ScreenAI At its core is a new screenshot text representation method that recognizes the type and position of UI elements.

The researchers used the Google language model PaLM 2-S to generate synthetic training data, which was used to train the model to answer questions related to screen information, screen navigation, and screen content summaries. question. It is worth mentioning that this method provides new ideas for improving the performance of the model when handling screen-related tasks.

For example, if you open a music APP page, you can ask "How many songs are less than 30 seconds long?"

ScreenAI gave a simple answer: 1.

Another example is to command ScreenAI to open the menu and you can select it.
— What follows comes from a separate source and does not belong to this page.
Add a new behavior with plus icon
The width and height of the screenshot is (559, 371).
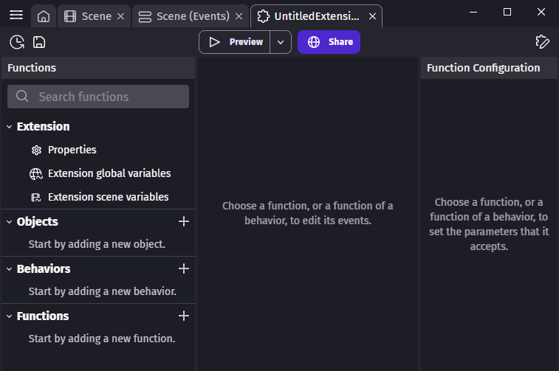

Source of architectural inspiration - PaLI

Figure 1 shows the ScreenAI model architecture. The researchers were inspired by the architecture of the PaLI family of models, which consists of a multimodal encoder block.
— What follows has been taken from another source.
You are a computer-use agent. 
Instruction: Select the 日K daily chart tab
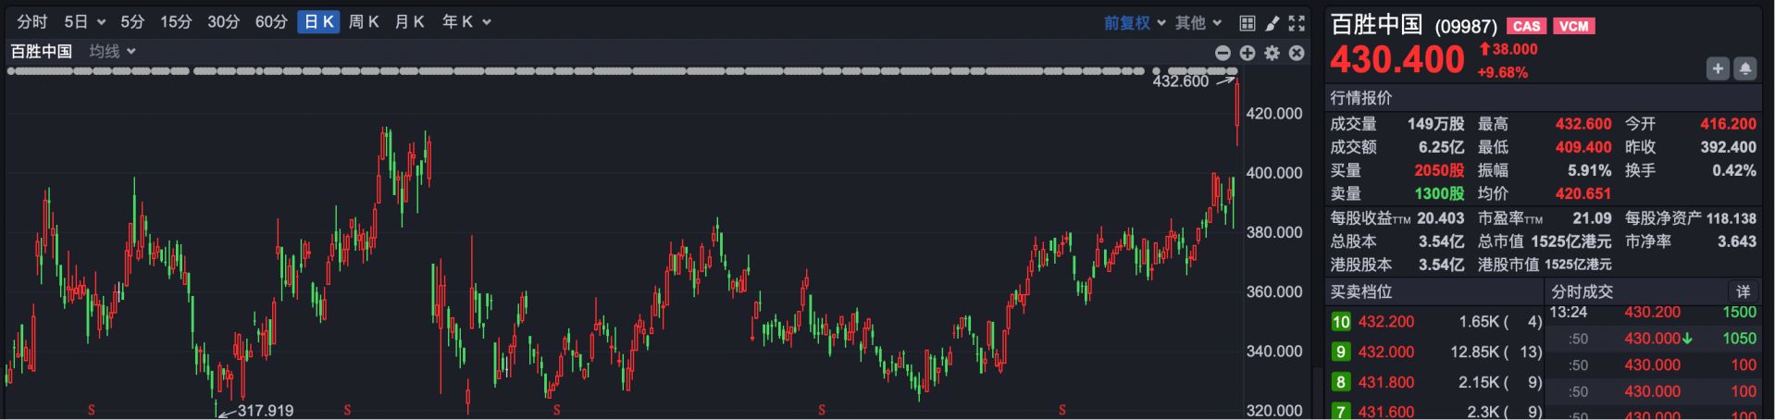click(319, 22)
The encoder block contains a ViT-like visual encoder and an mT5 language encoder consuming image and text input, followed by an autoregressive decoder.
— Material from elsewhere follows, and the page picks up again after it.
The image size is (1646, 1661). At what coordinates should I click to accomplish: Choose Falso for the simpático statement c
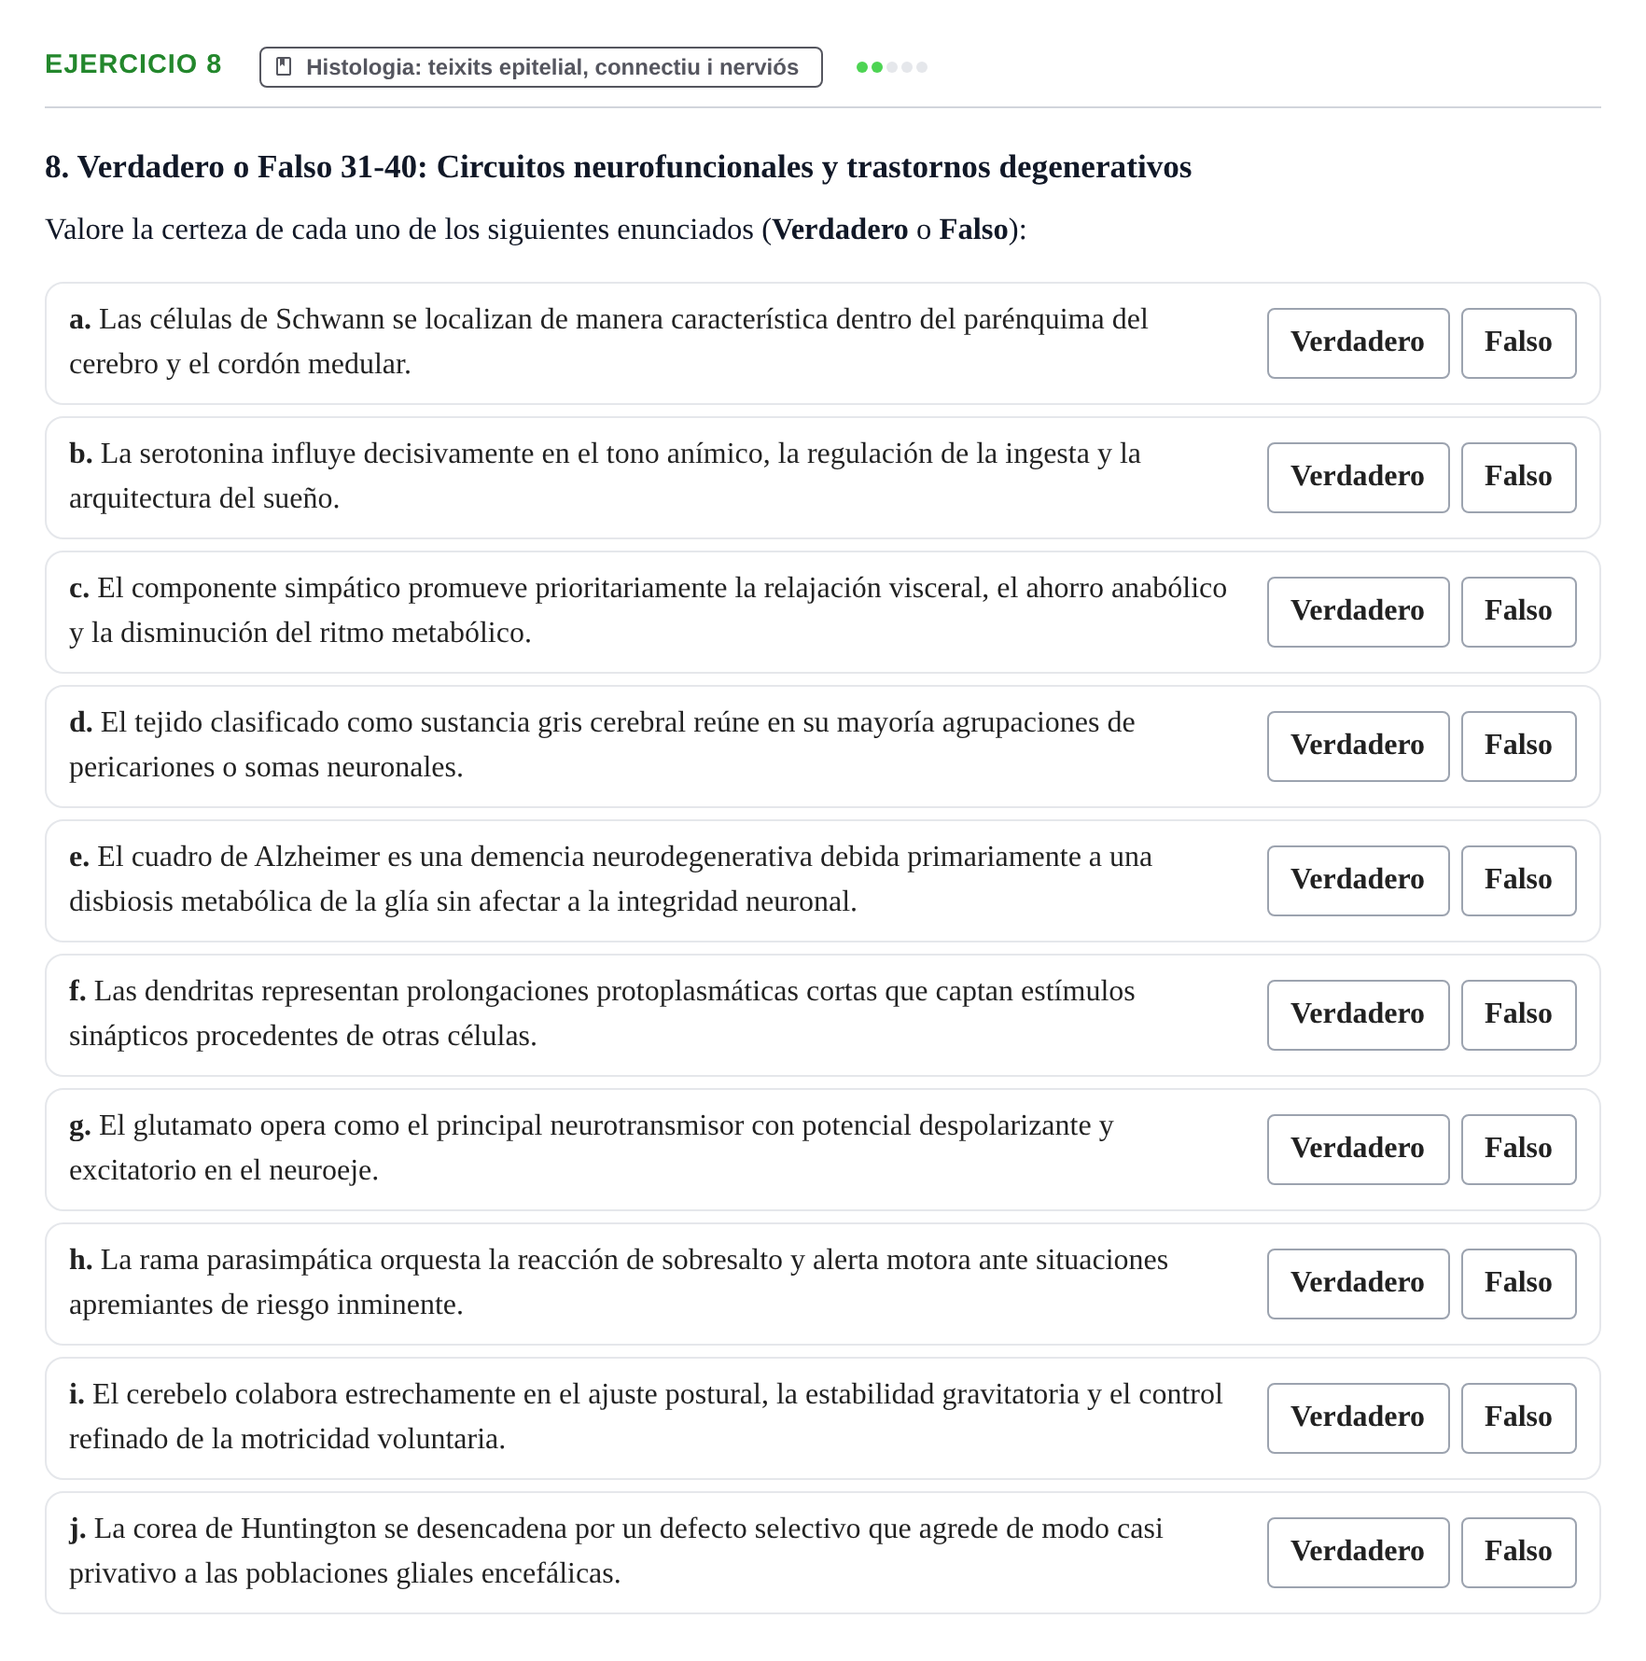click(1518, 612)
The input image is converted by the visual encoder into a series of embeddings, which are combined with the input text embedding and fed into the mT5 language encoder.

The output of the encoder is passed to the decoder, which produces text output.

This generalized formulation can use the same model architecture to solve various visual and multi-modal tasks. These tasks can be reformulated as text-image (input) to text (output) problems.

Compared to text input, image embeddings form a significant part of the input length to multi-modal encoders.

In short, this model uses an image encoder and a language encoder to extract image and text features, fuse the two and then input them into the decoder to generate text.

This construction method can be widely applied to multi-modal tasks such as image understanding.

In addition, the researchers further extended PaLI’s encoder-decoder architecture to accept various image blocking modes.

The original PaLI architecture only accepts image patches in a fixed grid pattern to process input images. However, researchers in the screen-related field encounter data that spans a wide variety of resolutions and aspect ratios.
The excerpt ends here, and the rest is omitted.